▸ **Directions**
Note the line containing "Given: Open the tweet's three-dot more menu"; from it through the last line below, give only those lines again, exactly, both ends included, skipping pictures.

#####

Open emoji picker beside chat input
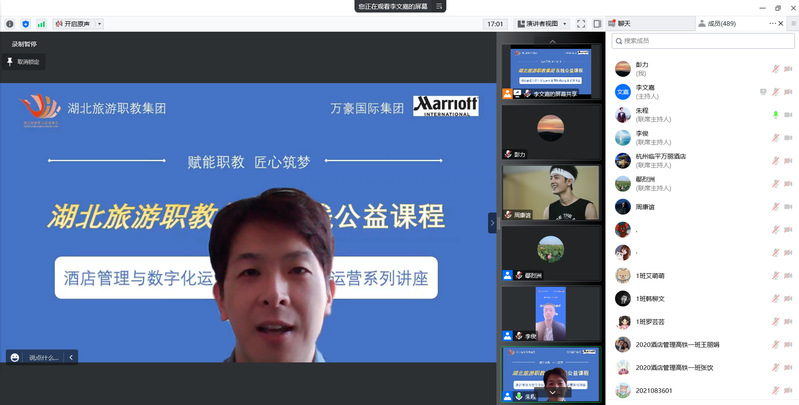This screenshot has width=799, height=405. coord(15,357)
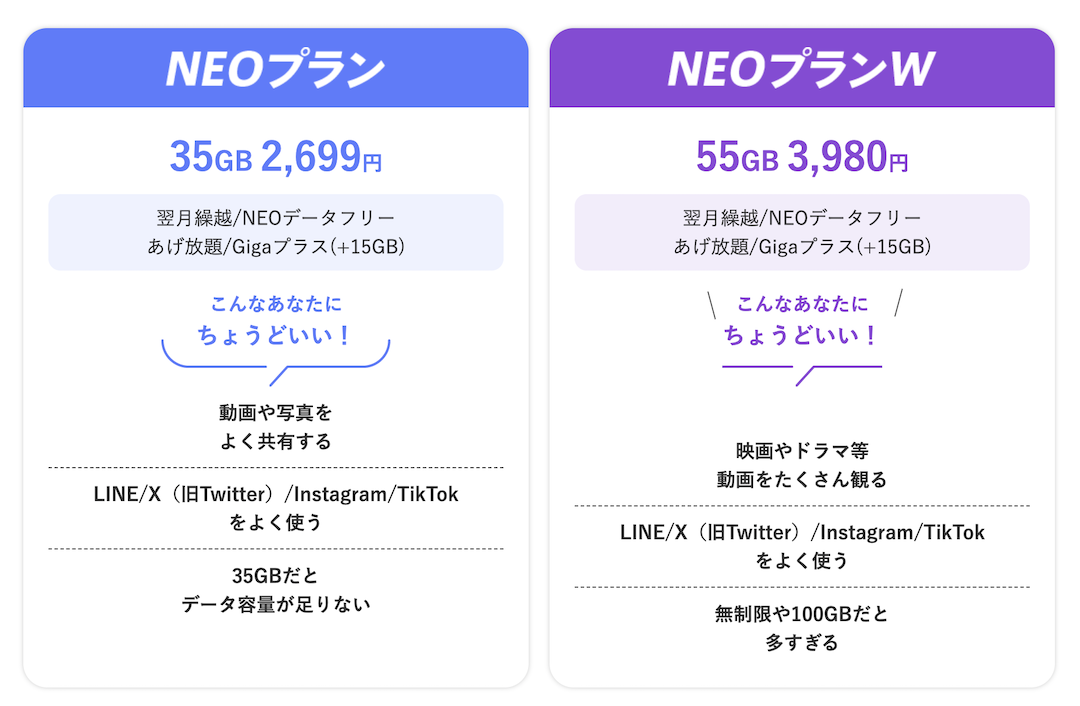This screenshot has width=1080, height=706.
Task: Click NEOデータフリー in the NEOプラン card
Action: (313, 218)
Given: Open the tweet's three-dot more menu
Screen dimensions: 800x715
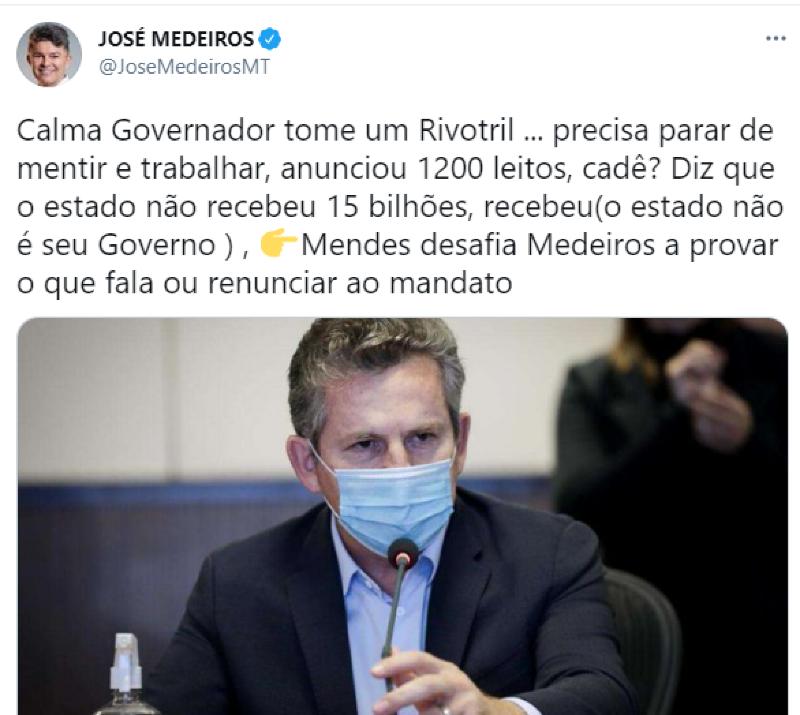Looking at the screenshot, I should tap(776, 38).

#####

▸ **Answer area**
Given: Open the tweet's three-dot more menu
Screen dimensions: 800x715
Looking at the screenshot, I should tap(776, 38).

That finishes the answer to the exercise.